Kamis, 21 Oktober 2021
Bacaan : Pengkhotbah 3 : 1-11
Ia membuat segala sesuatu indah pada waktunya, … (Pengkhotbah 3:11)
Saya mempunyai sebuah teori tentang penuaan.
Saya menyebutnya Fenomena Gravitasi yang Meningkat. Teori ini menyatakan bahwa tarikan magnetik bumi terus meningkat setiap tahun. Yup—inti magnet bumi menarik segala sesuatu kepadanya semakin besar tahun demi tahun.
Seperti salah satu alat dokter gigi berupa tabung vakum, yang kalau Anda mengatupkan bibir Anda sekelilingnya, itu akan membuat bola mata Anda mencelat dari rongganya dan akan menyedot lidah Anda kalau ia tidak tertahan di sana oleh anak tekak Anda.
Saya adalah orang yang mempercayai Fenomena Gravitasi yang Meningkat ini. Buktinya terlihat di bagian belakang lengan saya dan dagu saya yang menggantung.
Bicara tentang kulit yang mulai kendor, kalau Anda bertanya kepada saya, alasan kebanyakan kita orang dewasa yang matang, mulai membungkuk (kifosis) adalah karena secara bawah sadar kita berusaha menyembunyikan sebagian besar dagu kita dengan melengkungkan bahu kita dan menjulurkan kepala kita ke depan. (Jangan bilang Anda tidak pernah melakukan ini ketika difoto!)

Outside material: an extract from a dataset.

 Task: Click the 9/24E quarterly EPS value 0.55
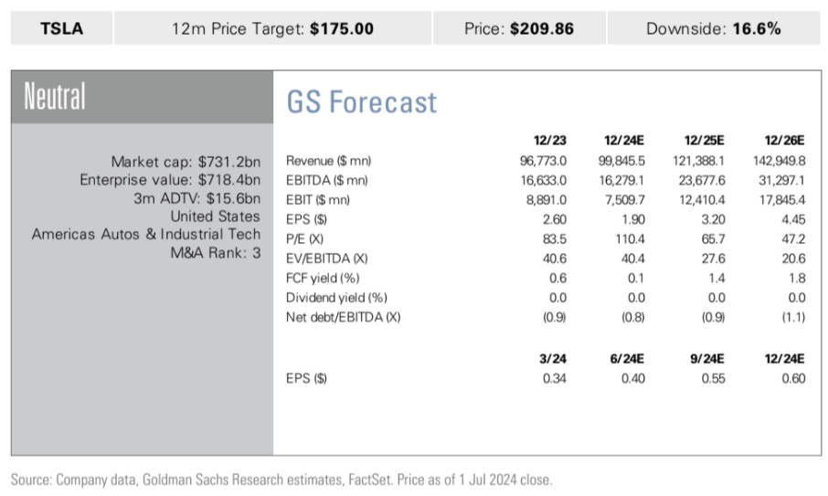[x=711, y=377]
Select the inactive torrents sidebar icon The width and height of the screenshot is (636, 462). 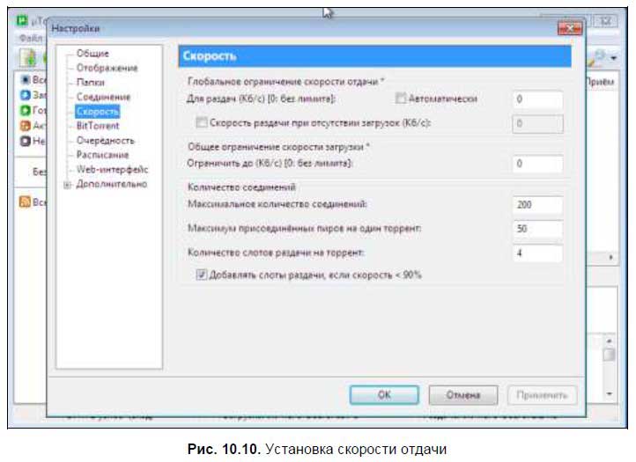point(26,141)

Saya menyebutnya gerakan leher-pengecut. Penyamaran rahang juga.
Kemudian ada lagi Fenomena Clark Gable yang muncul di bibir bagian atas ketika hormon mulai berkurang. Setidaknya kita tidak perlu kuatir lagi akan garis jaring laba-laba sekeliling bibir kita—kumis sudah menutupinya.
Tapi benar, serius, penuaan itu adalah sesuatu yang baik. Dan ingatlah—daging yang terbaik dimarinasi untuk waktu yang lama. Pernah membandingkan dengan daging yang gosong?
Kabar baiknya adalah usia paruh baya itu ada keuntungannya. Anda mendapat banyak teman baru … orang-orang yang Anda temui pertama kali yang sebenarnya sudah pernah Anda temui puluhan kali sebelumnya.
Ya Sang Pencipta usia,
Aku bersyukur aku berada di sini. Tolonglah aku untuk berfokus pada apa yang ada dan bukannya meratapi apa yang telah hilang.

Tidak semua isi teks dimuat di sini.